SnakeEyes & OhmGuru
SnakeEyes SnakeEyes
You ever hit the limit on how low you can push a device's power draw? I know you’re obsessed with tightening up those LED blink loops—maybe we can swap tricks on cutting a few microwatts from an IoT sensor’s idle state. It’s all about the same principle: every drop of energy saved is a mission saved. What’s your most efficient firmware tweak yet?
OhmGuru OhmGuru
Yeah, I hit the floor on a single‑wire LED loop once. I stripped the timer ISR down to a 2‑byte counter, used a 0.1µF low‑leakage ceramic for the delay, and swapped the 2.7V drop‑out regulator for a buck‑step that shuts off the LED power rail entirely for 80 % of the cycle. End result: 6 µA idle instead of 150 µA, and the LED still blinks at the same visible rate. The trick is to make the MCU's sleep mode the only thing drawing power, not the peripherals. It’s a lot of code, but if you want to shave microwatts, you’re looking at pin‑level power gating and a custom low‑leakage crystal oscillator.

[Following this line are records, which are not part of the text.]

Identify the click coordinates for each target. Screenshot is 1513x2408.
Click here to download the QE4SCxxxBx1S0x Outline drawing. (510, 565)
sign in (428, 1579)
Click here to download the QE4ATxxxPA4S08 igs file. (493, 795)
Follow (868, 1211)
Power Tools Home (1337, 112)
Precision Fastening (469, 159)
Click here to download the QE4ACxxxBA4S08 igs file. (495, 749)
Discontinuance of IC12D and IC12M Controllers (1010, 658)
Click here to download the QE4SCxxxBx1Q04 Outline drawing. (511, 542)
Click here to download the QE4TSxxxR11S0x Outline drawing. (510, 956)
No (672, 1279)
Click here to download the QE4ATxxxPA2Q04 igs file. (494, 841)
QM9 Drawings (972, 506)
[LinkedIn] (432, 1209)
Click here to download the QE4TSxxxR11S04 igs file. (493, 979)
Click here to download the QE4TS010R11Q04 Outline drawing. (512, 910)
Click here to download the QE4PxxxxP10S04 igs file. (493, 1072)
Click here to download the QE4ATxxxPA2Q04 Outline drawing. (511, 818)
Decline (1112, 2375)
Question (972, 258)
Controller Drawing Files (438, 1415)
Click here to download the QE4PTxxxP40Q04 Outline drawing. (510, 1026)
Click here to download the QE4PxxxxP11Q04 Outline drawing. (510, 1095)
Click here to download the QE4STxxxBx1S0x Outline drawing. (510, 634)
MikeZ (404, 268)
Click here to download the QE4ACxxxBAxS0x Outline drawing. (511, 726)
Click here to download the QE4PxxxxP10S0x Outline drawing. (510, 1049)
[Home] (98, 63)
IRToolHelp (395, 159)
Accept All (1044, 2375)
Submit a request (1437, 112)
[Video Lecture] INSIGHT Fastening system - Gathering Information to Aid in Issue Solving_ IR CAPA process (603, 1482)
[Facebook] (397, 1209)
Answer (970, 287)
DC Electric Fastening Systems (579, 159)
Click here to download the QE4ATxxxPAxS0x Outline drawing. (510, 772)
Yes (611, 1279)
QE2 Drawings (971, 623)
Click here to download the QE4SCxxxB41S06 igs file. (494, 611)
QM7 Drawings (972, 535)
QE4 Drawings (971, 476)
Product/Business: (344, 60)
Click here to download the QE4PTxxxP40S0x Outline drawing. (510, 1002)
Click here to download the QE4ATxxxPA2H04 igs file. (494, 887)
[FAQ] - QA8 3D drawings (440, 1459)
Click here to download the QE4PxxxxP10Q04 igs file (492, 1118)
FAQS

Need help pulling that off?
SnakeEyes SnakeEyes
Nice work. Keep the pins tied off when you’re idle, that’s the only way to avoid phantom leakage. If you want to push it further, try a resonant clock that sits at 32 Hz, and swap the I²C bus for a one‑wire bus only when you actually need to update. That should get you into the nanowatt range. Need a run‑through of the pin‑mux settings?
OhmGuru OhmGuru
Sure thing, here’s the low‑down for a typical AVR‑style MCU, but remember every pin you leave floating is a leak. 1. Pin‑mux: Set all unused pins to INPUT with internal pull‑ups disabled (DDRx = 0). If you’re on a PIC, use TRIS = 1 for all unused pins and make sure you clear the port latch. 2. Analog pins: If you’re on an ATmega, disable the analog‑to‑digital converter by writing 0 to ADCSRA. 3. One‑wire bus: Tie the data line to ground through a 100 kΩ pull‑up, but enable the pull‑up only when you’re actively talking. 4. I²C: Turn off the I²C peripheral entirely when not in use – on a SAMD, clear the TWIEN bit in the TWI control register. 5. Timers: Use the slowest prescaler that still lets you meet your 32 Hz target – for example, a 64× prescaler on a 2 MHz core gives you 31.25 Hz. 6. Sleep: Once all peripherals are gated, set the MCU to power‑down mode and keep the watchdog disabled. Just a heads‑up: every 100 kΩ you add to the line adds a bit of leakage, so keep that resistor count low – or better yet, hoard them in a clean rack so you never lose the one you need when the world burns.
SnakeEyes SnakeEyes
Looks solid—stick to those pin‑mux tricks and you’ll shave enough off to keep the battery happy for days. Keep the pull‑ups in a single place and you’ll avoid losing a resistor when the clock ticks off. If you hit a snag, let me know.